In 1992, she completed mediation training and in 1993 started a private practice specializing in divorce mediation with offices in Westchester and New York City. In 2003 Melissa received training in collaborative law and in 2005 was trained in the interdisciplinary collaborative team model.
Melissa practices exclusively within the mediation and collaborative divorce models. Her practice is located in Katonah, New York serving clients throughout Westchester County and Putnam County and the surrounding New York metropolitan area.
Melissa is a member of the New York State Council of Divorce Mediation, the Greater New York Council of Family and Divorce, the New York Association of Collaborative Professionals and the International Association of Collaborative Professionals. She is also a member in good standing of the Westchester Women’s Bar Association and has completed advanced training in both mediation and collaborative practice.

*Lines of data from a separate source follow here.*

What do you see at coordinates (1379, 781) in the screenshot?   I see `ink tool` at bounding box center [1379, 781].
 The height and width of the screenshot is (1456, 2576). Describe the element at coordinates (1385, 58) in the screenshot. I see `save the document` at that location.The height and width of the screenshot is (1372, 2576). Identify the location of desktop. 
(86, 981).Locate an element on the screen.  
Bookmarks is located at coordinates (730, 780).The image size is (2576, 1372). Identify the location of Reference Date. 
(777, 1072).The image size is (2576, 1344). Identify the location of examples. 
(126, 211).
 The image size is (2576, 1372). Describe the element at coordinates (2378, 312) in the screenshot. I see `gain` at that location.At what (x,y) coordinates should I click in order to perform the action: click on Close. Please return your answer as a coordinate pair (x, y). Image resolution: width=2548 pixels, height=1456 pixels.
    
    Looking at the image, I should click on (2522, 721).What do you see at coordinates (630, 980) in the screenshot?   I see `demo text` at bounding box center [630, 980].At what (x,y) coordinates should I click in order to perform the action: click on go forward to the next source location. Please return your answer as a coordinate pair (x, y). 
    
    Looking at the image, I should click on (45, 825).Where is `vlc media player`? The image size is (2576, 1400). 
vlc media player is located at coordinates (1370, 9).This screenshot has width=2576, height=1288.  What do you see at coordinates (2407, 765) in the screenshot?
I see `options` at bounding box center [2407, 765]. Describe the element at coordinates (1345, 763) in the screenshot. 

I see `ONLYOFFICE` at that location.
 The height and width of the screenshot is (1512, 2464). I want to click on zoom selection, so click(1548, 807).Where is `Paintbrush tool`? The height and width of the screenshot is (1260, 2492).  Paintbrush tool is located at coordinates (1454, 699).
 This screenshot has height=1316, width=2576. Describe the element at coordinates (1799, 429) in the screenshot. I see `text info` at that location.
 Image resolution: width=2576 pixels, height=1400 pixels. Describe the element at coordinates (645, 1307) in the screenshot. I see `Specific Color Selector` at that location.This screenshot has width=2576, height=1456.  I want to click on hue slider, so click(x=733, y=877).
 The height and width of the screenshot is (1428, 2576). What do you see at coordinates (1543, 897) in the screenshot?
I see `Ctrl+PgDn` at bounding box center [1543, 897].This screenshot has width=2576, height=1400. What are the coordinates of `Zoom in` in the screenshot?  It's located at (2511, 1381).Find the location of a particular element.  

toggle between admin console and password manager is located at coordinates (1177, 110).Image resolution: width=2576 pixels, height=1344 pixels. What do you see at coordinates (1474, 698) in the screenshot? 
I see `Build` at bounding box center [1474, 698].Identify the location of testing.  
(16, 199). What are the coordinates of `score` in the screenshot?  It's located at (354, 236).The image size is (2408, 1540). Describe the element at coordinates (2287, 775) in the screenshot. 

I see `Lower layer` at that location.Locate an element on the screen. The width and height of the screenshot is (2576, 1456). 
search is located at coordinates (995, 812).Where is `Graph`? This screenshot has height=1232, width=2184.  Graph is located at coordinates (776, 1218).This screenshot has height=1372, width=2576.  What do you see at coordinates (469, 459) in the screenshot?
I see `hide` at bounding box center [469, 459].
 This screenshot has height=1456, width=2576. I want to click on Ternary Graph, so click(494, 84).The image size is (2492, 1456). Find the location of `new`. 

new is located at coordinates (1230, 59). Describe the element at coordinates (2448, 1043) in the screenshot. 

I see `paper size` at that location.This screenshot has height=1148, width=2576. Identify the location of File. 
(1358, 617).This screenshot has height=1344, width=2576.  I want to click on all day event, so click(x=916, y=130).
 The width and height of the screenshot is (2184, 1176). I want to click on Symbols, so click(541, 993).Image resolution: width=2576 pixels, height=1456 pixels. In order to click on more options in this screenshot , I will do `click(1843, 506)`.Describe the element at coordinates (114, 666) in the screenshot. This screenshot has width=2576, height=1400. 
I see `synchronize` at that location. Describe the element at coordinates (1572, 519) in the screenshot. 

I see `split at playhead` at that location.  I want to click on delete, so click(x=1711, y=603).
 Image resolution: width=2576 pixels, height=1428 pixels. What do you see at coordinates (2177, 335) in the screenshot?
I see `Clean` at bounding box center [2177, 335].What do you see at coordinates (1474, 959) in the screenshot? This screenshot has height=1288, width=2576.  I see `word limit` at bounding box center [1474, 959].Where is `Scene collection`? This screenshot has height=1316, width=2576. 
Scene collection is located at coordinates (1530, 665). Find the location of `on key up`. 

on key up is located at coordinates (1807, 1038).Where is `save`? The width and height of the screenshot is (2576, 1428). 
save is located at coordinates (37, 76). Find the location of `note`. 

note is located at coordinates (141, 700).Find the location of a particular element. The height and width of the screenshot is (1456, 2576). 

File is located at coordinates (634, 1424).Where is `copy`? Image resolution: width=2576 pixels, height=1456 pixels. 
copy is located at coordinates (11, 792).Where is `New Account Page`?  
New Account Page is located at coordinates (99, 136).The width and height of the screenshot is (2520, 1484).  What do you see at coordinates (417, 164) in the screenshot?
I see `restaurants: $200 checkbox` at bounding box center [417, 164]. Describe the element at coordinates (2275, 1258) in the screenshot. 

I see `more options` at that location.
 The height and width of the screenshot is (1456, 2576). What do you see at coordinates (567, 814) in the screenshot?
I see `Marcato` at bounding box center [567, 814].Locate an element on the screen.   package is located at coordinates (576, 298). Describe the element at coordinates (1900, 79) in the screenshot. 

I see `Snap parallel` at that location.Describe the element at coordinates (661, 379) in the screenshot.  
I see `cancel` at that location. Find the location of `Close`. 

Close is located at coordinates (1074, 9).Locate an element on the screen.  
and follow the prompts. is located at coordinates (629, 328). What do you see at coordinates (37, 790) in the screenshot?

In accordance with a 2019 initiative, ADR (alternative dispute resolution) is now mandated for most court actions in the New York State judicial system. In alignment with her dedication to ADR, Melissa serves on the mediation panel and Roster of Mediators for the 9th Judicial District in the following courts: Westchester County Supreme Court Matrimonial Part, Putnam County Supreme Court Matrimonial Part, Putnam Surrogate’s Court and Bronx Surrogate’s Court.
Melissa is passionate about providing the best possible support for all her clients and is an advocate of alternative healing techniques such as chiropractic, yoga and meditation to help support her clients during the divorce process. She believes that healing from the inside out is instrumental in achieving a good divorce and a transition to a new life.